Mali–Mauritania relations
- Mali: Mauritania

= Mali–Mauritania relations =

Mali–Mauritania relations are the bilateral diplomatic relations between Mali and Mauritania. Both countries are located in West Africa and the Sahel region, and share a 2,236 km-long border.

The two countries have historically been closely connected through trade and nomadic cultures. Today, they maintain cooperation in areas such as security, border management, and economic development. Both countries are also members of international organizations including the African Union, the Arab Maghreb Union, and the Organisation of Islamic Cooperation.
== History ==
In 1940, during the colonial period, part of the border between Mauritania and the French Sudan was drawn at the Kolimbine River in an effort to control raids and internecine conflicts involving the Moorish population. In 1961, the newly independent Republic of Mali demanded a change, seeking to incorporate the mostly Soninke population of western Diafounou into the state. After negotiation, the border was redrawn. Mali gained land west of the Kolimbine (traditionally parts of Diafounou and Guidimakha) up to the confluence with the Terekolle River.

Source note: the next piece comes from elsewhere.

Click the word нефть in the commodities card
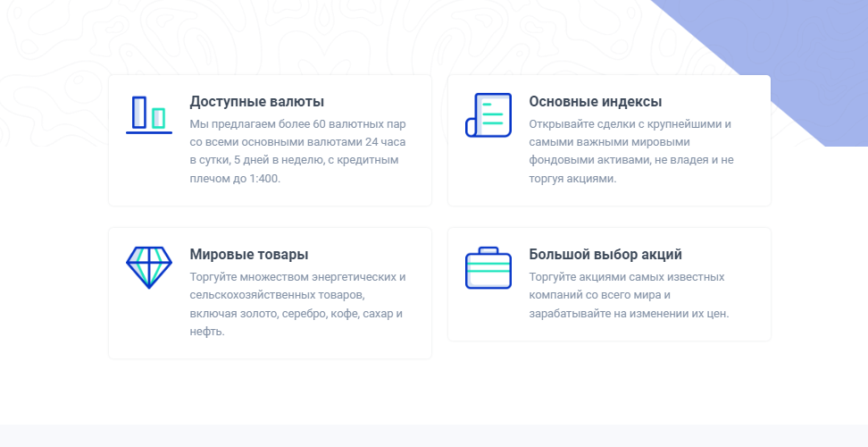The height and width of the screenshot is (447, 868). coord(206,332)
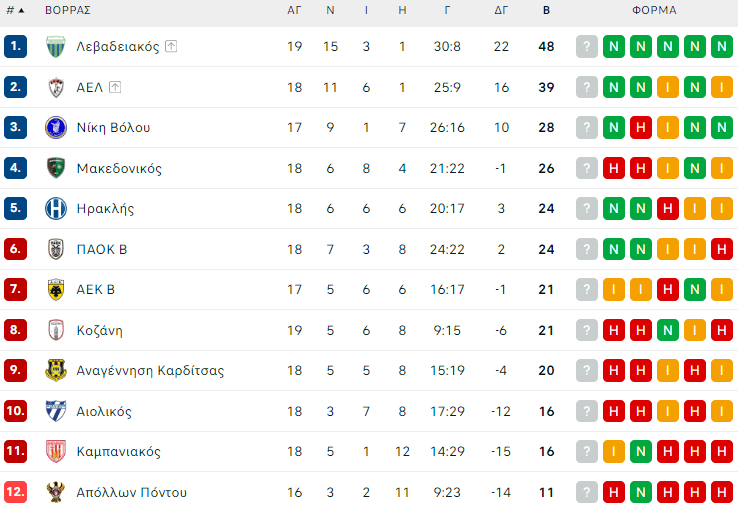Sort standings by ΔΓ goal difference header

501,10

Since the resolution of the boundary dispute in 1963, ties between the two countries have been mostly cordial. Mali and Mauritania have cooperated on several development projects, such as the OMVS and a plan to improve roads between Nouakchott and Bamako. This cooperation somewhat lessened Mali's dependence on Senegal and Côte d'Ivoire. Although relations were warm with other African states, since 1965 the orientation of Mauritania's foreign policy has been geared towards relations with North African countries.

===Border crisis===
Mauritanian and Malian relations arose in 2010, when French and Mauritanian forces launched a joint military operation against AQIM fighters believed to be holding a French hostage on Malian soil without the consent of the Malian government. The operation was a failure and left 7 AQIM members and 2 Mauritanian soldiers dead, with the hostage being executed. The operation was heavily criticized with it being considered to be an "unannounced declaration of war" against Mali.